[Problem details]: Return only what runs from the line containing "Tap the work profile briefcase icon" through the last line of the entries below, exactly, omitting pictures.
=== Begin Enclosure ===
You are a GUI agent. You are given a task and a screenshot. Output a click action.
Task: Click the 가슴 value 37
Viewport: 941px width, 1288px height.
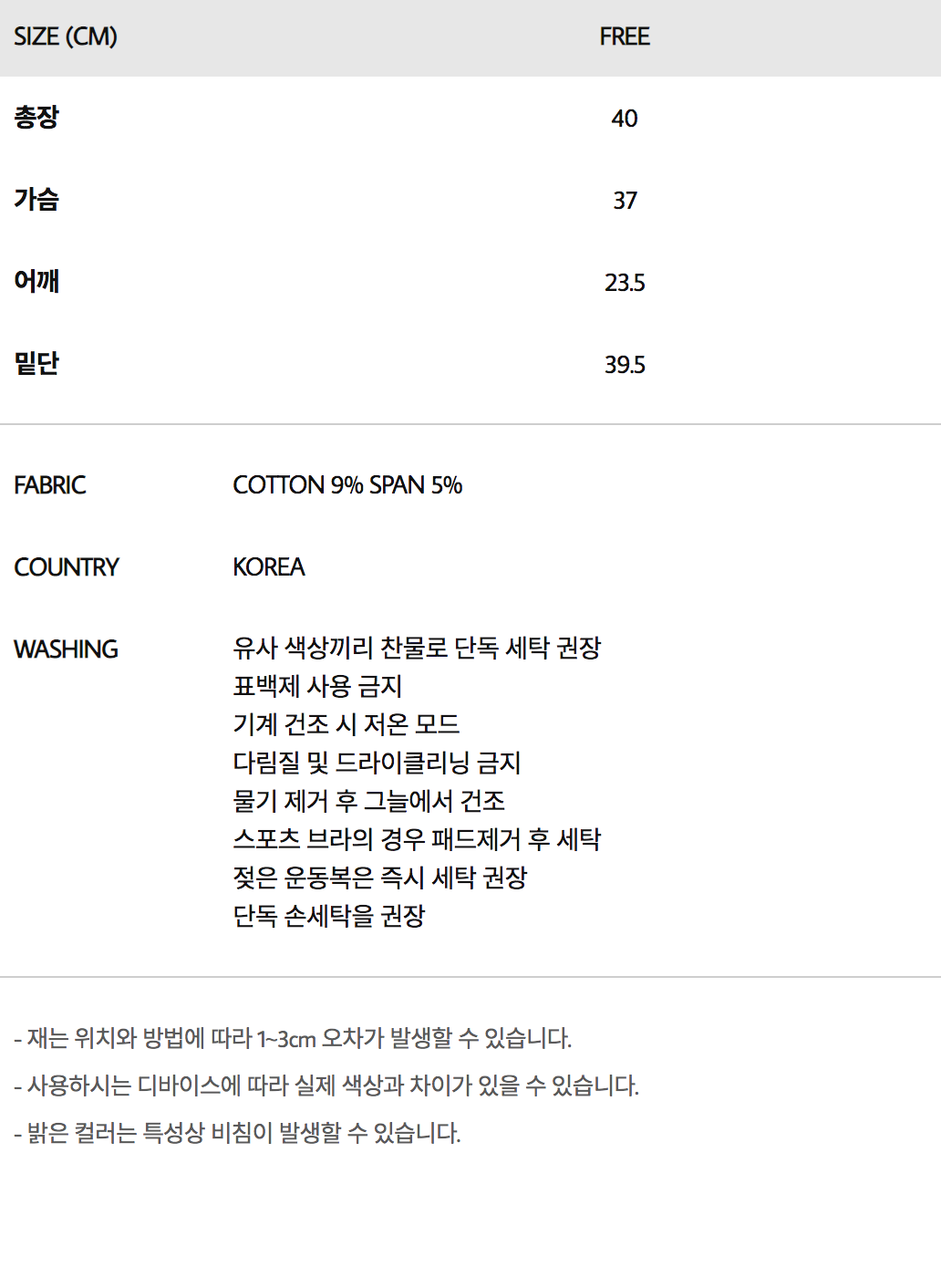pos(625,201)
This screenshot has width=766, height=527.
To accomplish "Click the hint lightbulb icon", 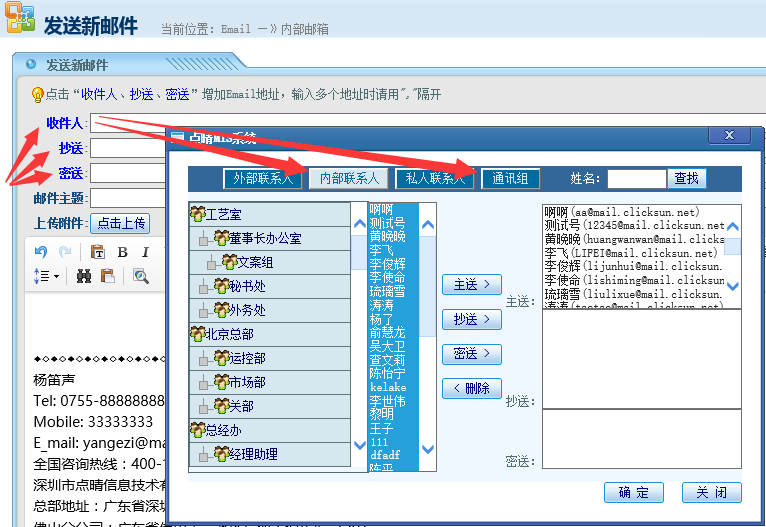I will point(37,95).
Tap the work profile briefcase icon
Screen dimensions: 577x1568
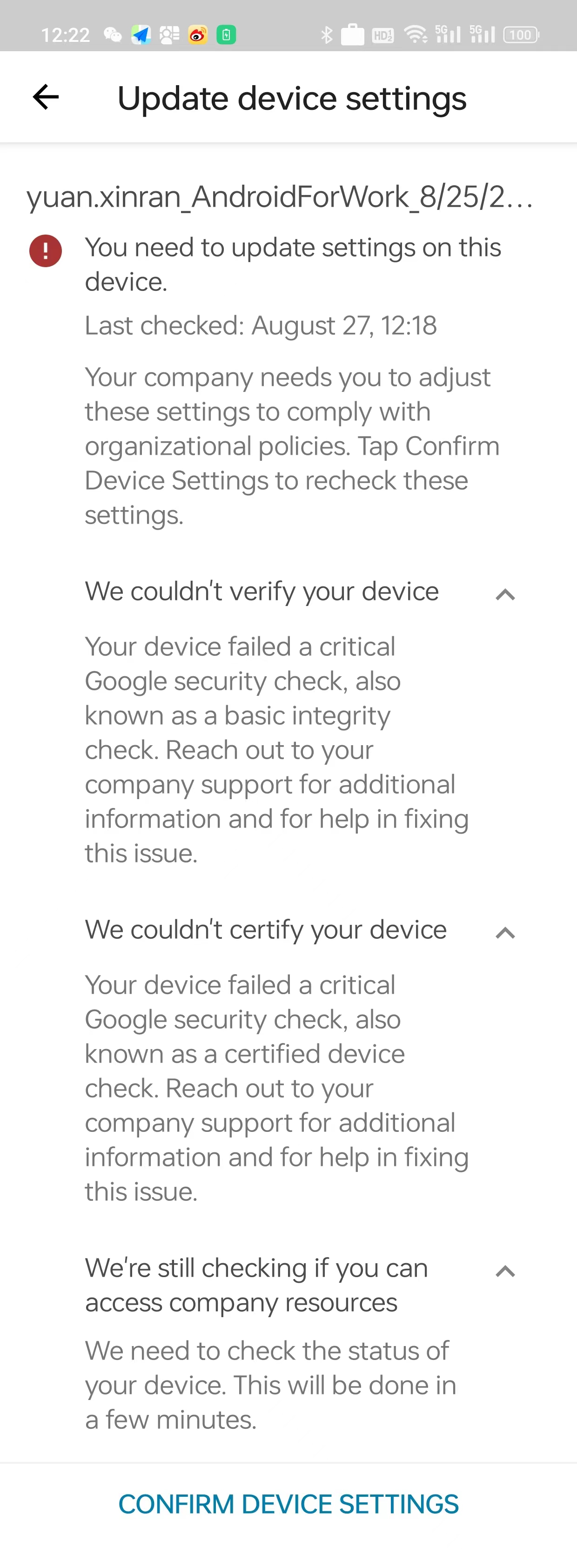pyautogui.click(x=352, y=34)
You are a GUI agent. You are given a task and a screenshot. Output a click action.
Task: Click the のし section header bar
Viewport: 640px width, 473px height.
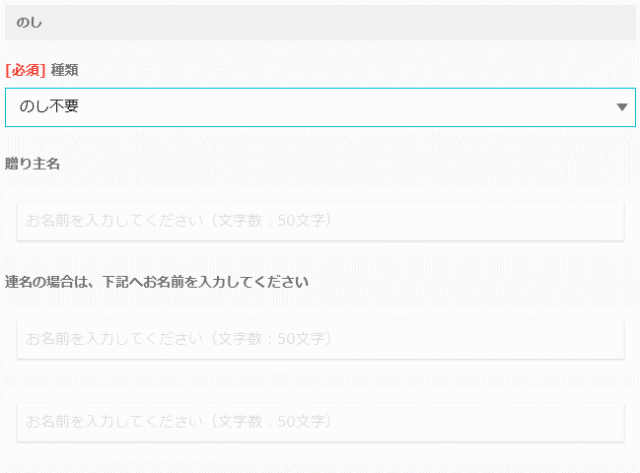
=== End Enclosure ===
[Result below]:
Tap the work profile briefcase icon
Screen dimensions: 577x1568
pyautogui.click(x=352, y=34)
You are a GUI agent. You are given a task and a screenshot. Output a click action.
Task: Click the のし section header bar
Viewport: 640px width, 473px height.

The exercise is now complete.